Check each line of the entries below for the string "agent"; copy every line where it appears.

····················

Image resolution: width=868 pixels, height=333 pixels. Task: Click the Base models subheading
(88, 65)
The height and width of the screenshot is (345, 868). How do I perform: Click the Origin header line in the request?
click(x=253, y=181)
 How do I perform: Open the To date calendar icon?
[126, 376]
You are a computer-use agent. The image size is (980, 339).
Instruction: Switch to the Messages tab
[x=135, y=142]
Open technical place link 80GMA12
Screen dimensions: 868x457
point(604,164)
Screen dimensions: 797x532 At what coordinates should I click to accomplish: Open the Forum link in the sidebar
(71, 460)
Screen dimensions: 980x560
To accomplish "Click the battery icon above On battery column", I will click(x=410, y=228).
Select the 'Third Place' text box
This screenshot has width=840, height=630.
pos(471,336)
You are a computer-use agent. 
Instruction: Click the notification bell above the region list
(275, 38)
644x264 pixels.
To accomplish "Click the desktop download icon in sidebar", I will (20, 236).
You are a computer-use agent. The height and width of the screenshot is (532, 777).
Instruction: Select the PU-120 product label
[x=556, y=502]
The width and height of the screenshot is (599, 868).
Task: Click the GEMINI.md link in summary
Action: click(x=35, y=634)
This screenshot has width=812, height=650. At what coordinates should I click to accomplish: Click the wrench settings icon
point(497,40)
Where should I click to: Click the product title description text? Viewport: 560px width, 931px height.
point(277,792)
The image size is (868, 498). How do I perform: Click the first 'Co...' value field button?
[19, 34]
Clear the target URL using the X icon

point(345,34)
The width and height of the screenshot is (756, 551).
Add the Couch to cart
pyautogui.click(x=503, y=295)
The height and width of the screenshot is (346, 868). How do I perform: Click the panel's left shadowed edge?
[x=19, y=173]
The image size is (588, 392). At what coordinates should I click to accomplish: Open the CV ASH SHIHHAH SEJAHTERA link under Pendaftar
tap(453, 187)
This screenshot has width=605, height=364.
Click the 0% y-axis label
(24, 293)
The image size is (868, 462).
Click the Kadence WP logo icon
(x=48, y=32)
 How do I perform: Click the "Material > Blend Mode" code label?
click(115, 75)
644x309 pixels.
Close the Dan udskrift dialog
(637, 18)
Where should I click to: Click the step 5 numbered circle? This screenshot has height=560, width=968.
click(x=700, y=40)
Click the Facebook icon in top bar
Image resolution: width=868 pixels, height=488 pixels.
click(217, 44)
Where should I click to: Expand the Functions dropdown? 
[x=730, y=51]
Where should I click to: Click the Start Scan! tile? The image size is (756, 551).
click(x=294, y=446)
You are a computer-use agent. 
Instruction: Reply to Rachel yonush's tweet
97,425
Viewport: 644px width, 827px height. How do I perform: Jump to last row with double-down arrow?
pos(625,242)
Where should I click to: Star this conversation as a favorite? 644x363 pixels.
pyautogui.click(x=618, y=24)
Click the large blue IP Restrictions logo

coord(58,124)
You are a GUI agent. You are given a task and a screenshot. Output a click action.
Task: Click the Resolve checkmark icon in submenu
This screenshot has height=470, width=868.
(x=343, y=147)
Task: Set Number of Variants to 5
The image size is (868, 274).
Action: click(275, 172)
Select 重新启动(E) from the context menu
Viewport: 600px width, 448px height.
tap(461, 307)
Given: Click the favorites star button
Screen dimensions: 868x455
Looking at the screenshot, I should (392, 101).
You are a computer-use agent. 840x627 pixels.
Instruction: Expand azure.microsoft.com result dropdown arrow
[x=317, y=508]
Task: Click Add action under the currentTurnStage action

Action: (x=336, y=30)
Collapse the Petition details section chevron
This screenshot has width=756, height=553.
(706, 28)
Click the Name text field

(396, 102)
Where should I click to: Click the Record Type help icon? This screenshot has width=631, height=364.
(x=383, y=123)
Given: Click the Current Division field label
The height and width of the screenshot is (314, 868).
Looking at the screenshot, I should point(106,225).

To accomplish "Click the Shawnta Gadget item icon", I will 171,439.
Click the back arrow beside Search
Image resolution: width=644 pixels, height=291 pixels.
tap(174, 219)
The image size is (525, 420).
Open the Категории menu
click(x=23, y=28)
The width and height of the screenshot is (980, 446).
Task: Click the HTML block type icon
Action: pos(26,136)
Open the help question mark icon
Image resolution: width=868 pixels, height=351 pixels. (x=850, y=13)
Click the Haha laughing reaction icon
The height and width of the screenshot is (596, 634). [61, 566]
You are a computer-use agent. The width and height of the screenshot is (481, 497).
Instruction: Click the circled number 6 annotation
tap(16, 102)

····················

» SOLUTION FOR THIS EXERCISE
You are a computer-use agent. The image size is (980, 339).
You are a computer-use agent. 
You are a computer-use agent. The height and width of the screenshot is (532, 777).
You are a computer-use agent. 
You are a GUI agent. You are given a task and a screenshot. Output a click action.
You are a computer-use agent. 840x627 pixels.
You are a computer-use agent. The width and height of the screenshot is (481, 497).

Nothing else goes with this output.